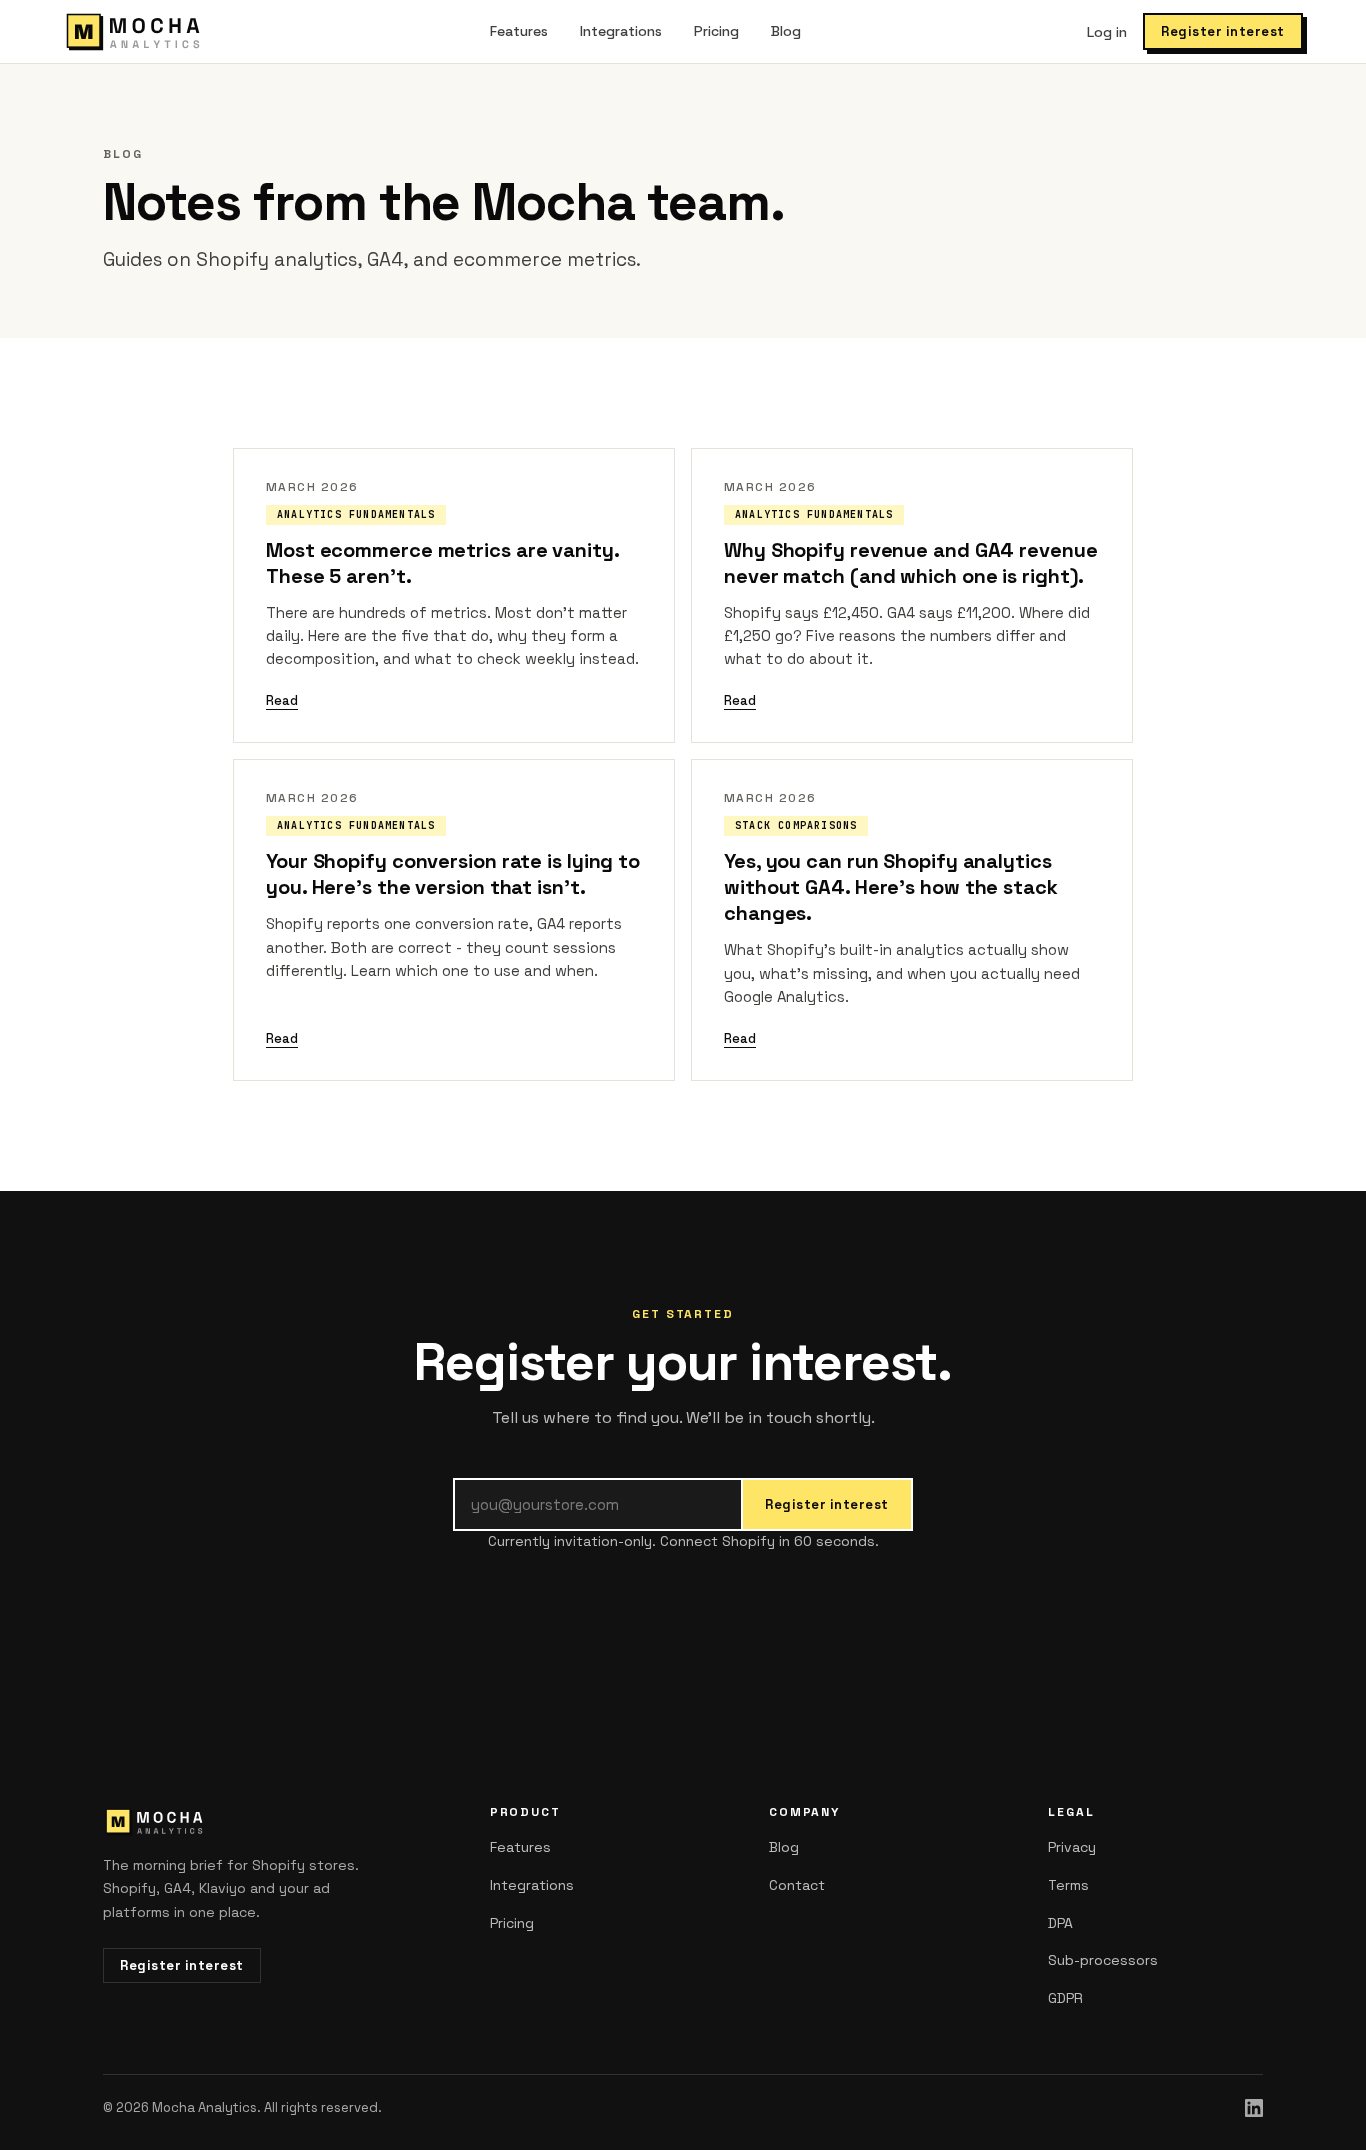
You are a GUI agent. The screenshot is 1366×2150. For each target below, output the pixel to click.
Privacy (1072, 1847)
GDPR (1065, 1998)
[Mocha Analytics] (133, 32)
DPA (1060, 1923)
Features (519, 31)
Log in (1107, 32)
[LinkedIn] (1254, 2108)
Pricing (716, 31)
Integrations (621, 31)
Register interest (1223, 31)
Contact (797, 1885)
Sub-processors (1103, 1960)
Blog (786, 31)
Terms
-.-.-
--- Assignment ---
Write down exactly the line with "Privacy (1072, 1847)", then each line after it through the end of the data.

--- Answer to this problem ---
Privacy (1072, 1847)
GDPR (1065, 1998)
[Mocha Analytics] (133, 32)
DPA (1060, 1923)
Features (519, 31)
Log in (1107, 32)
[LinkedIn] (1254, 2108)
Pricing (716, 31)
Integrations (621, 31)
Register interest (1223, 31)
Contact (797, 1885)
Sub-processors (1103, 1960)
Blog (786, 31)
Terms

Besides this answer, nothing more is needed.